[SUPPLIED MATERIAL]
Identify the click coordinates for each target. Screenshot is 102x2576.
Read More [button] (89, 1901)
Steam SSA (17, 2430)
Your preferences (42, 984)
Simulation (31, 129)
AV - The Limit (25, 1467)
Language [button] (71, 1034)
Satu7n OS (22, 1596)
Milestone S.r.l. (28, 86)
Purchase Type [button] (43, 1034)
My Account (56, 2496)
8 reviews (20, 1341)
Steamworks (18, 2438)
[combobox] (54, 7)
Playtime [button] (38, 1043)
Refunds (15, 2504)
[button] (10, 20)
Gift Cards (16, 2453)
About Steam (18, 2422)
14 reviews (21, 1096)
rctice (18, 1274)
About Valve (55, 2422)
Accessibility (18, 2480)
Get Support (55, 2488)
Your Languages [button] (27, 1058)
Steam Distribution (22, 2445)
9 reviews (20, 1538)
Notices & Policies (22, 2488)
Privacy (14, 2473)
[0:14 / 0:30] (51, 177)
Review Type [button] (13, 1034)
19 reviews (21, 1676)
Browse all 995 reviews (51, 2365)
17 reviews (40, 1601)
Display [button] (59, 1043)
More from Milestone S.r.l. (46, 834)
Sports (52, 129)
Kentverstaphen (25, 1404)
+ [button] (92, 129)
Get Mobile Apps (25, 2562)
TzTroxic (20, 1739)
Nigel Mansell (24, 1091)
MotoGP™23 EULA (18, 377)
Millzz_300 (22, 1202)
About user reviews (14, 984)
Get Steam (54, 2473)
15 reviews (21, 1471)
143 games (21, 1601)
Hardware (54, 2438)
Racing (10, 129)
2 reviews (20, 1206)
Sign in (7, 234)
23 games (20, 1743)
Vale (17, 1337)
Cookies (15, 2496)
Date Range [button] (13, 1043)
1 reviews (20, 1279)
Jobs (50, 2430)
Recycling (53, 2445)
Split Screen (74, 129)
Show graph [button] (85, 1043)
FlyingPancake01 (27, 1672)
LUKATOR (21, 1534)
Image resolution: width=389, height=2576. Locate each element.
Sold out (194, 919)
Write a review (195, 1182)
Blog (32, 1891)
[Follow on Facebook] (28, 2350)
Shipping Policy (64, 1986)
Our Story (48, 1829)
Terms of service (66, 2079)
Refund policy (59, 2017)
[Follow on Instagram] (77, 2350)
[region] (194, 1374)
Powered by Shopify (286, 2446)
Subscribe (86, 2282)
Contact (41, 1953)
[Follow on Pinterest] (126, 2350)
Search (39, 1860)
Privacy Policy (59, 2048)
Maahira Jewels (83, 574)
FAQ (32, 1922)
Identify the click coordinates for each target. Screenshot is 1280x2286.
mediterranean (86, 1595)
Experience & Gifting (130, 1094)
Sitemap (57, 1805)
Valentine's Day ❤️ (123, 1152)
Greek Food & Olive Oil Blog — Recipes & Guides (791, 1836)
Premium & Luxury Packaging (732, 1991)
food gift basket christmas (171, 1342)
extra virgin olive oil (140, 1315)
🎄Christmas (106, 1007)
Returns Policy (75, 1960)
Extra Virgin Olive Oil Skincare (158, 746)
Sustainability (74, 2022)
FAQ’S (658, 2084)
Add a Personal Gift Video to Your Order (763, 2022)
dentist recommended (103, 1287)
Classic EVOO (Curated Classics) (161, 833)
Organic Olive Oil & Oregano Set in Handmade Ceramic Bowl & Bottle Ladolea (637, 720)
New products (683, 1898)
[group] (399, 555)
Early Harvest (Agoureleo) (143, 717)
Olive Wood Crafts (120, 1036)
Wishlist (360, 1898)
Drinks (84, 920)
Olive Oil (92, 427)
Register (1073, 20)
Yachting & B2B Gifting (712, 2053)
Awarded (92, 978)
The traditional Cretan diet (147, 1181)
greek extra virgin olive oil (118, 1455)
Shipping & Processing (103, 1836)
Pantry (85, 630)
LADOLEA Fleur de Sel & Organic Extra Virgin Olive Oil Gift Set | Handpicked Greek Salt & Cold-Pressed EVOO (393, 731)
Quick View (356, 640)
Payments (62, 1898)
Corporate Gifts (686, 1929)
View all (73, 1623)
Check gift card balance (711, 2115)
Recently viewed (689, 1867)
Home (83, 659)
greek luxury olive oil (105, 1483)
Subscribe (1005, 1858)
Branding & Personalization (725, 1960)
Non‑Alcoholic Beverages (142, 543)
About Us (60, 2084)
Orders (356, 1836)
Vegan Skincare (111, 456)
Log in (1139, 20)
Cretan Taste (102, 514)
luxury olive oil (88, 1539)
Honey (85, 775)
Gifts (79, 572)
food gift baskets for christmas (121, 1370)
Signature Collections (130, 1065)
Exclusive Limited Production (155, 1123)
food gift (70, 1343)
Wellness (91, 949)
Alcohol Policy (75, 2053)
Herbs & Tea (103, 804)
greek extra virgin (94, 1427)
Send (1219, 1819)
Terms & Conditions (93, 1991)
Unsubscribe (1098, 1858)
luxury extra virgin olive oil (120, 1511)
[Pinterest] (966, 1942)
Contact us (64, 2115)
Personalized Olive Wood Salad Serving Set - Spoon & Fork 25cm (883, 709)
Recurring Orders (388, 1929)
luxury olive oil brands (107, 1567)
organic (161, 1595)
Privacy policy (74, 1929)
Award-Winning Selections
[/SUPPLIED MATERIAL]
PROBLEM DESCRIPTION: Only one stretch of the entries above is wanted: the lines from the one containing "Refunds (15, 2504)" through the one containing "Sitemap (57, 1805)". Please reproduce it exactly.

RESPONSE:
Refunds (15, 2504)
[button] (10, 20)
Gift Cards (16, 2453)
About Steam (18, 2422)
14 reviews (21, 1096)
rctice (18, 1274)
About Valve (55, 2422)
Accessibility (18, 2480)
Get Support (55, 2488)
Your Languages [button] (27, 1058)
Steam Distribution (22, 2445)
9 reviews (20, 1538)
Notices & Policies (22, 2488)
Privacy (14, 2473)
[0:14 / 0:30] (51, 177)
Review Type [button] (13, 1034)
19 reviews (21, 1676)
Browse all 995 reviews (51, 2365)
17 reviews (40, 1601)
Display [button] (59, 1043)
More from Milestone S.r.l. (46, 834)
Sports (52, 129)
Kentverstaphen (25, 1404)
+ [button] (92, 129)
Get Mobile Apps (25, 2562)
TzTroxic (20, 1739)
Nigel Mansell (24, 1091)
MotoGP™23 EULA (18, 377)
Millzz_300 (22, 1202)
About user reviews (14, 984)
Get Steam (54, 2473)
15 reviews (21, 1471)
143 games (21, 1601)
Hardware (54, 2438)
Racing (10, 129)
2 reviews (20, 1206)
Sign in (7, 234)
23 games (20, 1743)
Vale (17, 1337)
Cookies (15, 2496)
Date Range [button] (13, 1043)
1 reviews (20, 1279)
Jobs (50, 2430)
Recycling (53, 2445)
Split Screen (74, 129)
Show graph [button] (85, 1043)
FlyingPancake01 (27, 1672)
LUKATOR (21, 1534)
Image resolution: width=389, height=2576. Locate each element.
Sold out (194, 919)
Write a review (195, 1182)
Blog (32, 1891)
[Follow on Facebook] (28, 2350)
Shipping Policy (64, 1986)
Our Story (48, 1829)
Terms of service (66, 2079)
Refund policy (59, 2017)
[Follow on Instagram] (77, 2350)
[region] (194, 1374)
Powered by Shopify (286, 2446)
Subscribe (86, 2282)
Contact (41, 1953)
[Follow on Pinterest] (126, 2350)
Search (39, 1860)
Privacy Policy (59, 2048)
Maahira Jewels (83, 574)
FAQ (32, 1922)
Identify the click coordinates for each target. Screenshot is 1280x2286.
mediterranean (86, 1595)
Experience & Gifting (130, 1094)
Sitemap (57, 1805)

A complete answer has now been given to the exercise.